Tiffany McClelland, our Quality Assurance Course Support Specialist, shares her big takeaways from QM Connect 2018, a national conference on quality assurance hosted by Quality Matters.

I had the privilege of attending QM Connect, a national conference on quality assurance hosted by Quality Matters, in rainy St. Louis Oct. 30-Nov. 2. This being my first conference, I was not entirely sure what to expect - or frankly where to start! I attended myriad workshops and break-out sessions, as well as an informative poster session on accessibility, objective writing and student engagement, which are part of the quality assurance focus at the University of Arizona Office of Digital Learning. I also attended workshops on global outreach for UA micro-campus research, and QM leadership to prepare for Higher Learning Commission accreditation.

I got a hint of what would be my first big takeaway from the conference during the kick-off address, which was given by Mark Milliron, co-founder and chief learning officer of Civitas Learning. He focused on the collaborative effort necessary to meet the goals and needs of our learners, and he used the UA as an example twice, mentioning our online course map initiative and our research behind the graduation rates based on English 101 grades.

My first big takeaway from QM Connect: thanks to our efforts at the Office of Digital Learning, the UA is on par with - or a few steps ahead of - many institutions around the nation when it comes to issues related to quality assurance. 

I attended some workshops focused on accessibility, and was pleasantly surprised to learn that we are already doing much of what was recommended as best practices. Having recently presented my own workshop on accessible syllabi and documents, I noticed that the conference presenters offered many of the same ideas/practices for use of specific fonts, colors, headings and formatting that I suggested to our faculty. Additionally, we are currently researching video captioning options, so it was advantageous to speak with colleagues from other universities about their challenges and successes with captioning options such as Youtube and Rev.
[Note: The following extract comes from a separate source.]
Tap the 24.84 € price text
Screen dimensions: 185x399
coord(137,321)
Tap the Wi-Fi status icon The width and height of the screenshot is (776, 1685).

I was also surprised to learn that many institutions had much smaller production facilities and few had quality assurance teams. I was often met by surprised looks when I explained that the main focus of my job was quality assurance, and no, I was not an ID. The work we are doing here at ODL appears to be ahead of many other institutions, thanks to the early adoption of QM by Janet Smith, our Quality Assurance Instructional Designer, and our directors Angela Gunder and Melody Buckner. Many people attending these workshops wanted practical advice on how to implement QM at their school, and I was able to speak up in a few workshops, sharing our successes and challenges.

My next two biggest takeaways from QM Connect revolved around creating community for online learners, both locally and globally.
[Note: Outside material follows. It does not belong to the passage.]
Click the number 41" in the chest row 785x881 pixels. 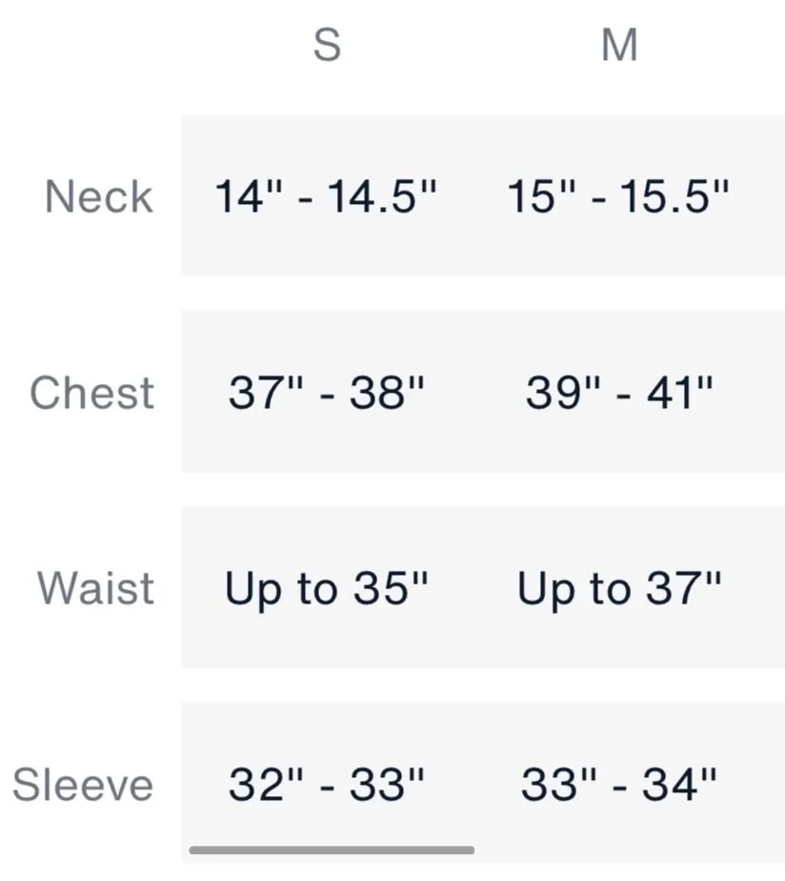[x=679, y=392]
During the research poster session, I spoke with Dr. Reba-Anna Lee from Northwestern University who shared two very practical ideas they have implemented for their online learners. Northwestern has a bi-yearly symposium for their online learners to attend at the University in person, as well as a lounge on campus that can be accessed by their online students. Dr. Lee shared that they had roughly 180 students attend their last symposium, during which students were able to explore campus, meet their online professors and staff in person, and feel part of the campus community. She also spoke of their Distance Learning Lounge, which provides a space for online learners to work on campus. I thought this was such a neat idea. While a benefit of online education is enabling students all over the world to engage in our programs, these are very practical solutions to giving students a sense of belonging and a place to call their own on campus.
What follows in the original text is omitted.